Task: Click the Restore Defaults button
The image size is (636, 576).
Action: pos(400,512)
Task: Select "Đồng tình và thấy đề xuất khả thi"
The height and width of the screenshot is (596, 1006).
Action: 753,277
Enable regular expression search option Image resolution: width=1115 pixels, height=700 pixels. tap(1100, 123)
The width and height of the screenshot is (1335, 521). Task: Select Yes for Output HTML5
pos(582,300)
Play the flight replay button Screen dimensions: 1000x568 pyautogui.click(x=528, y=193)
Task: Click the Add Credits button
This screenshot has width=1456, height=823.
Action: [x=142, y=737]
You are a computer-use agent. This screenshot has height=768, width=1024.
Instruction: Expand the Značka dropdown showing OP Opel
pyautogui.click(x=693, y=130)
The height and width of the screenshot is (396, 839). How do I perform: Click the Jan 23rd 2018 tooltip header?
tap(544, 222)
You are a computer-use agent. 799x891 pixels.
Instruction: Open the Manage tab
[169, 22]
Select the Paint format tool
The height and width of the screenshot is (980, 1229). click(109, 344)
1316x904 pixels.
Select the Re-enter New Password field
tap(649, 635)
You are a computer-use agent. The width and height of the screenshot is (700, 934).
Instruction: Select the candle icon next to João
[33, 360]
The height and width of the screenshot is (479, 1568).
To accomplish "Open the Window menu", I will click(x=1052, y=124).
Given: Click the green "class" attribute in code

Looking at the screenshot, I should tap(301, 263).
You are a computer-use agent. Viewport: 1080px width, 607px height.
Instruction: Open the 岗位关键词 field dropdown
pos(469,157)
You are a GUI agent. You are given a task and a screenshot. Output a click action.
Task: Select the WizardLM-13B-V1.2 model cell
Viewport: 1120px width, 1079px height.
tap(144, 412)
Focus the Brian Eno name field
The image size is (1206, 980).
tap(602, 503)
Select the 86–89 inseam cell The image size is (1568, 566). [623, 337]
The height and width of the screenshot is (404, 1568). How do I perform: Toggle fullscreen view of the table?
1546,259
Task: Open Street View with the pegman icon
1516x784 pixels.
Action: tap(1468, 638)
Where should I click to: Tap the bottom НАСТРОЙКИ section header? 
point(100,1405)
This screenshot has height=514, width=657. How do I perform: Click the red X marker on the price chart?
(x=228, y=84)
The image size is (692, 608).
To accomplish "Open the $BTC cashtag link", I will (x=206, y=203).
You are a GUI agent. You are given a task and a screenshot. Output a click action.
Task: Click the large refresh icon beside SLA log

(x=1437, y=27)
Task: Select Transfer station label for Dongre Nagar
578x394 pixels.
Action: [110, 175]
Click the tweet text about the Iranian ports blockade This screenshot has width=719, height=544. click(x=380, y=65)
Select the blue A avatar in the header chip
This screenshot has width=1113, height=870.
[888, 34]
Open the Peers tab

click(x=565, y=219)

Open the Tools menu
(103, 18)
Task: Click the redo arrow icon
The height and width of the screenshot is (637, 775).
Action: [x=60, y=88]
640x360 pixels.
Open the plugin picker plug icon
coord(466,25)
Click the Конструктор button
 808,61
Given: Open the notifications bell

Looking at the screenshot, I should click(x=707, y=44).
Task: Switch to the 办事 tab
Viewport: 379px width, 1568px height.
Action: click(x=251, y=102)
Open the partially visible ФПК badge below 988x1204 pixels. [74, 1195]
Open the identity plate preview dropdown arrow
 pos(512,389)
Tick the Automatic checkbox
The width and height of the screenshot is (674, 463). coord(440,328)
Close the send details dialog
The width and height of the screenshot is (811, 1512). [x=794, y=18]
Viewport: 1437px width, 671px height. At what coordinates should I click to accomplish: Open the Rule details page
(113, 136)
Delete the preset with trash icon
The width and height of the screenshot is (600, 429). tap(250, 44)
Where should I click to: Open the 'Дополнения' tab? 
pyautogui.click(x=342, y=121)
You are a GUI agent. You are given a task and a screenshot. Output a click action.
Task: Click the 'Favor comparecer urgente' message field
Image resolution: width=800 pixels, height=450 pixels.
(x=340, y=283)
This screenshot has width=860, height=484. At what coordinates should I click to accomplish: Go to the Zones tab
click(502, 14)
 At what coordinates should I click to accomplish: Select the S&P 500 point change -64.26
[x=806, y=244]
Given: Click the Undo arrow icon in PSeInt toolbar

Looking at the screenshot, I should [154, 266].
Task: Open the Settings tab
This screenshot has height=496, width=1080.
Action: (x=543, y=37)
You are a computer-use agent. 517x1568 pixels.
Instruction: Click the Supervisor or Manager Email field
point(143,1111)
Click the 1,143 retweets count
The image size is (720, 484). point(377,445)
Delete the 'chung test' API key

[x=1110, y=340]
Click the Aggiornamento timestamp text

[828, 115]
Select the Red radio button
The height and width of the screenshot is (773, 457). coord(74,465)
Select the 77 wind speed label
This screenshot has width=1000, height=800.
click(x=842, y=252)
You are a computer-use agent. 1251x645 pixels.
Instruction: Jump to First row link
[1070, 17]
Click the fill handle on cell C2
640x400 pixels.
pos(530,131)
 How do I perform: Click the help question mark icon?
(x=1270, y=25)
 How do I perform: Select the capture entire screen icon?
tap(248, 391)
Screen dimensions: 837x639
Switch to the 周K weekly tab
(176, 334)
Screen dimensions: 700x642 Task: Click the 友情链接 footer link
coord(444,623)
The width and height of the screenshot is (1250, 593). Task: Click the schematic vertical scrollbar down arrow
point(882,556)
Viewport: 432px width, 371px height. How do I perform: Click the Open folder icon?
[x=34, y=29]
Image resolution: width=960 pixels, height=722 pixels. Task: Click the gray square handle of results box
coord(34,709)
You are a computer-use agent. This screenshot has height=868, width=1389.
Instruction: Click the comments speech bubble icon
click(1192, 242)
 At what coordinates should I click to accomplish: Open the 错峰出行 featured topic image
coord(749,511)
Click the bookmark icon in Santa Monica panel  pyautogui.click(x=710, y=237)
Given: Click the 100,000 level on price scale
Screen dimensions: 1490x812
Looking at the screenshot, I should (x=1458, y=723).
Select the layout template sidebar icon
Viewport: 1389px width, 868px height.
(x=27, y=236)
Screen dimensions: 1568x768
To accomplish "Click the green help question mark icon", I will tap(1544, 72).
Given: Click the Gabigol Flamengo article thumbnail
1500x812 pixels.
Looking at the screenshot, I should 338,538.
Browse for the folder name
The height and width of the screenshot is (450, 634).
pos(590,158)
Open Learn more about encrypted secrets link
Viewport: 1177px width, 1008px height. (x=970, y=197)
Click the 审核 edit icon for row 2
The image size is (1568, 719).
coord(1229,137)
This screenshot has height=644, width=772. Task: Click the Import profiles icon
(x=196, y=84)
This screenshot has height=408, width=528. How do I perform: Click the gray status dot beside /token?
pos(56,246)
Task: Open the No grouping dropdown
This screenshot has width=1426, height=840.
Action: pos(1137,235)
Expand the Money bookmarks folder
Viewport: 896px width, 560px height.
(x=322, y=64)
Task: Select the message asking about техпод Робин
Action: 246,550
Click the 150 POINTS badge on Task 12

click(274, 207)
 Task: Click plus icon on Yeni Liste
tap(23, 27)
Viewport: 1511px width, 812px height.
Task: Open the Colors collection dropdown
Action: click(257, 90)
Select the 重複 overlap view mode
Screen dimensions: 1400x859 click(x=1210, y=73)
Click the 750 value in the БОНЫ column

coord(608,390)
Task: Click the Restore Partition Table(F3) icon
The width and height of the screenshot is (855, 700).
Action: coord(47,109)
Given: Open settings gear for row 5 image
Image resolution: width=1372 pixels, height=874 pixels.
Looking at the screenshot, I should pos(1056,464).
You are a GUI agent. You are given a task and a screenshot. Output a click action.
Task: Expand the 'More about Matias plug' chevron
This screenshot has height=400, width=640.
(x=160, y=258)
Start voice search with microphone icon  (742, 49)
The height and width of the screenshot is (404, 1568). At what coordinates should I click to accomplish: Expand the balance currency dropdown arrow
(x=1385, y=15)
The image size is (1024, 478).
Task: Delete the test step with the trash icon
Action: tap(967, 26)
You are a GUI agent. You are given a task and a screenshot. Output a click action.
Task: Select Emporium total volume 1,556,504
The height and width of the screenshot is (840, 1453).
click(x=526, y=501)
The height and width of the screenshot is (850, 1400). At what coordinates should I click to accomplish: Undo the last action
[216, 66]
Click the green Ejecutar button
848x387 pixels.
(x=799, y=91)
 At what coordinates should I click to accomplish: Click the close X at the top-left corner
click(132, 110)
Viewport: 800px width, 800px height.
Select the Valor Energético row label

== == ==

Look through the entries above; find each line with the word "label" and copy it.

Task: Select Transfer station label for Dongre Nagar
Select the 77 wind speed label
Select the Valor Energético row label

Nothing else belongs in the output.